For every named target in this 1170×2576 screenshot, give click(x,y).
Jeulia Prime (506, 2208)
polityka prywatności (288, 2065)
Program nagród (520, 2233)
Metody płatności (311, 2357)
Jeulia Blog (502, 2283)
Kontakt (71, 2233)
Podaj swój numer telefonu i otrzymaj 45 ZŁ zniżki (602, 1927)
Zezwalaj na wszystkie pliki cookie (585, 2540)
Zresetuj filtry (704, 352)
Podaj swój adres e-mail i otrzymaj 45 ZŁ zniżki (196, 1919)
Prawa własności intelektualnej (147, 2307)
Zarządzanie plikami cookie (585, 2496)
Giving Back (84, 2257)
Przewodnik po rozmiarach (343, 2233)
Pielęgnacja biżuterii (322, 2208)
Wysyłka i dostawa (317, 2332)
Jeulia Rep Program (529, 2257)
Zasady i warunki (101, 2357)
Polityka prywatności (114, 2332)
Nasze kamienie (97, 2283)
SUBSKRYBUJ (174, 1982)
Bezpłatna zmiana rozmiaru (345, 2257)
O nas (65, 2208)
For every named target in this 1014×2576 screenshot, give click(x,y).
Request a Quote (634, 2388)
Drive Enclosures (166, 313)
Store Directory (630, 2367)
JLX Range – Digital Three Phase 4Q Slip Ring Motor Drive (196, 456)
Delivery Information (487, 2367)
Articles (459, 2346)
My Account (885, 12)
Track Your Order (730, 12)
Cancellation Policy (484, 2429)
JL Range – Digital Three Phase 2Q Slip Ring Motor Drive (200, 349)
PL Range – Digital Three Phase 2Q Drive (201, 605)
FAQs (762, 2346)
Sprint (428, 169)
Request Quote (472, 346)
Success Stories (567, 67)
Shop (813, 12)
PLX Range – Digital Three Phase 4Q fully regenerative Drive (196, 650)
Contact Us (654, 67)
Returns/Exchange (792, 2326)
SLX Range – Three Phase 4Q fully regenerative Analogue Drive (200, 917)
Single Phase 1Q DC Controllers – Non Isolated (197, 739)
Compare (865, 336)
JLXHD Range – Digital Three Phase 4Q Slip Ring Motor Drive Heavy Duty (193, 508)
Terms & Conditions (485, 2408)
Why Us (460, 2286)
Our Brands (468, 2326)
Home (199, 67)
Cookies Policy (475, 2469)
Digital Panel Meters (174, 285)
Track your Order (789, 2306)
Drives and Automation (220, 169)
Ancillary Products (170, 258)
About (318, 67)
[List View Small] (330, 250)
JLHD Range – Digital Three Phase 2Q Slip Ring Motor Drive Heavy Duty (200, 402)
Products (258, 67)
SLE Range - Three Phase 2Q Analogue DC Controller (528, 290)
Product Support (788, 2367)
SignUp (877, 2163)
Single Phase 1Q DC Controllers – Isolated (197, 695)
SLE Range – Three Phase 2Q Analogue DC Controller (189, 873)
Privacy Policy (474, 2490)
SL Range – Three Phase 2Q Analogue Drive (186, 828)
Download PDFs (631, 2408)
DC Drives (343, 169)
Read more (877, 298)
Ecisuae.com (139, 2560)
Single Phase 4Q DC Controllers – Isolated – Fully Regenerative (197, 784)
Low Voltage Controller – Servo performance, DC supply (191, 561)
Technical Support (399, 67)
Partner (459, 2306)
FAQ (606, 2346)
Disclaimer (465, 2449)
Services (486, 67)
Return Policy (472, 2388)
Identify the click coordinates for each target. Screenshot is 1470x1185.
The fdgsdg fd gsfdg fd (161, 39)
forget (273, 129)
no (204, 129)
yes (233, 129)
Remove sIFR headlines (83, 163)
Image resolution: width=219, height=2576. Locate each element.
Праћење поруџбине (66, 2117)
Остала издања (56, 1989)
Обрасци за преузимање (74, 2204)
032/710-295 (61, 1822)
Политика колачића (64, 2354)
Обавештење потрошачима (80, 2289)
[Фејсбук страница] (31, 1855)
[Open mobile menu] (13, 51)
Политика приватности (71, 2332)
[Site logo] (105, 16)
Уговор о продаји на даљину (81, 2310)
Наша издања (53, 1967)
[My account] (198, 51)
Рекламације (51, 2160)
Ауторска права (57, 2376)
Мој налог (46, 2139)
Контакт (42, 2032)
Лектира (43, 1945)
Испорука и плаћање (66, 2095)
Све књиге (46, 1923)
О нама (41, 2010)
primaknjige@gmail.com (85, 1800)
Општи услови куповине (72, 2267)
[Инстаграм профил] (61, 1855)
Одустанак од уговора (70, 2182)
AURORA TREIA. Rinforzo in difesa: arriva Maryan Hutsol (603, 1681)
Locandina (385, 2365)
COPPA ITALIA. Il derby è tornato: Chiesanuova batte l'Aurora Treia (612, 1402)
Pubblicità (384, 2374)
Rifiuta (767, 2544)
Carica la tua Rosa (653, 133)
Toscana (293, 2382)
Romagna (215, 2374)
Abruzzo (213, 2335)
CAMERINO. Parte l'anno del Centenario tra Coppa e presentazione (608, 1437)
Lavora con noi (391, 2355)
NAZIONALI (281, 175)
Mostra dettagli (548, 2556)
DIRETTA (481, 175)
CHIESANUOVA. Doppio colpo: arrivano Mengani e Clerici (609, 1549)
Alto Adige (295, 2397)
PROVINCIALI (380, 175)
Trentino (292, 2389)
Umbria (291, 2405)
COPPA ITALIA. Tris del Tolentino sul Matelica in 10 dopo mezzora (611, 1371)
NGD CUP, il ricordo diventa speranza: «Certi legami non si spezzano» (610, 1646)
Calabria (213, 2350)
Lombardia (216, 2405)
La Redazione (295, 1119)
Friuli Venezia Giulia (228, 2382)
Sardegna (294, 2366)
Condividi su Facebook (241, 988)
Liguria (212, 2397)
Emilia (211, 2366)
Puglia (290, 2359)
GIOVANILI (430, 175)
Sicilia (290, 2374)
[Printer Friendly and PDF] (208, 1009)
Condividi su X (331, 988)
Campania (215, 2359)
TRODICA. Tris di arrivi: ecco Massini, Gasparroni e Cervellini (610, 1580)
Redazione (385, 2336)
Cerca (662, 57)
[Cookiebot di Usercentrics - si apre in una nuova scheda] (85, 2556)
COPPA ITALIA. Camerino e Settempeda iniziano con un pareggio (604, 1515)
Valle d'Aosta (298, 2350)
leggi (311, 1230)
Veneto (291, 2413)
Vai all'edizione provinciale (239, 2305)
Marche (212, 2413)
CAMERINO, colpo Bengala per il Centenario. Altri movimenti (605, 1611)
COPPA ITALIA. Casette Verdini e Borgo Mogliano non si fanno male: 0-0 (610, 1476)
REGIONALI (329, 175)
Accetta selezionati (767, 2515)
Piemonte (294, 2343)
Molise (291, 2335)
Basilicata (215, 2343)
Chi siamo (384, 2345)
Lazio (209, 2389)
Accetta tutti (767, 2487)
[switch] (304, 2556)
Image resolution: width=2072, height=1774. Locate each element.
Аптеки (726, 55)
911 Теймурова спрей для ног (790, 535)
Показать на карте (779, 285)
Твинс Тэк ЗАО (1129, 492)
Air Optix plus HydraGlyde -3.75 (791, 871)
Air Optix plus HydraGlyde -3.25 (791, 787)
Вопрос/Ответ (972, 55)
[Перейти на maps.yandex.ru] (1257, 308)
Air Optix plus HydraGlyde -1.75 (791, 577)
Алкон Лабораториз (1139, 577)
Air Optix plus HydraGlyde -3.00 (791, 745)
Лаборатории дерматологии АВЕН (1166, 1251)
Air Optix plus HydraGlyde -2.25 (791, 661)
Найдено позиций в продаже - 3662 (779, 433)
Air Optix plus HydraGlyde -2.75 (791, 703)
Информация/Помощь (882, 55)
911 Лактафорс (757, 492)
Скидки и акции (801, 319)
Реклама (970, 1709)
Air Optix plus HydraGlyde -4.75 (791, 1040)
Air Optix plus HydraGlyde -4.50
___
About this exercise:
"Motor" is the string to look for; please copy every line of the records above where it appears.

Reply:
JLX Range – Digital Three Phase 4Q Slip Ring Motor Drive (196, 456)
JL Range – Digital Three Phase 2Q Slip Ring Motor Drive (200, 349)
JLXHD Range – Digital Three Phase 4Q Slip Ring Motor Drive Heavy Duty (193, 508)
JLHD Range – Digital Three Phase 2Q Slip Ring Motor Drive Heavy Duty (200, 402)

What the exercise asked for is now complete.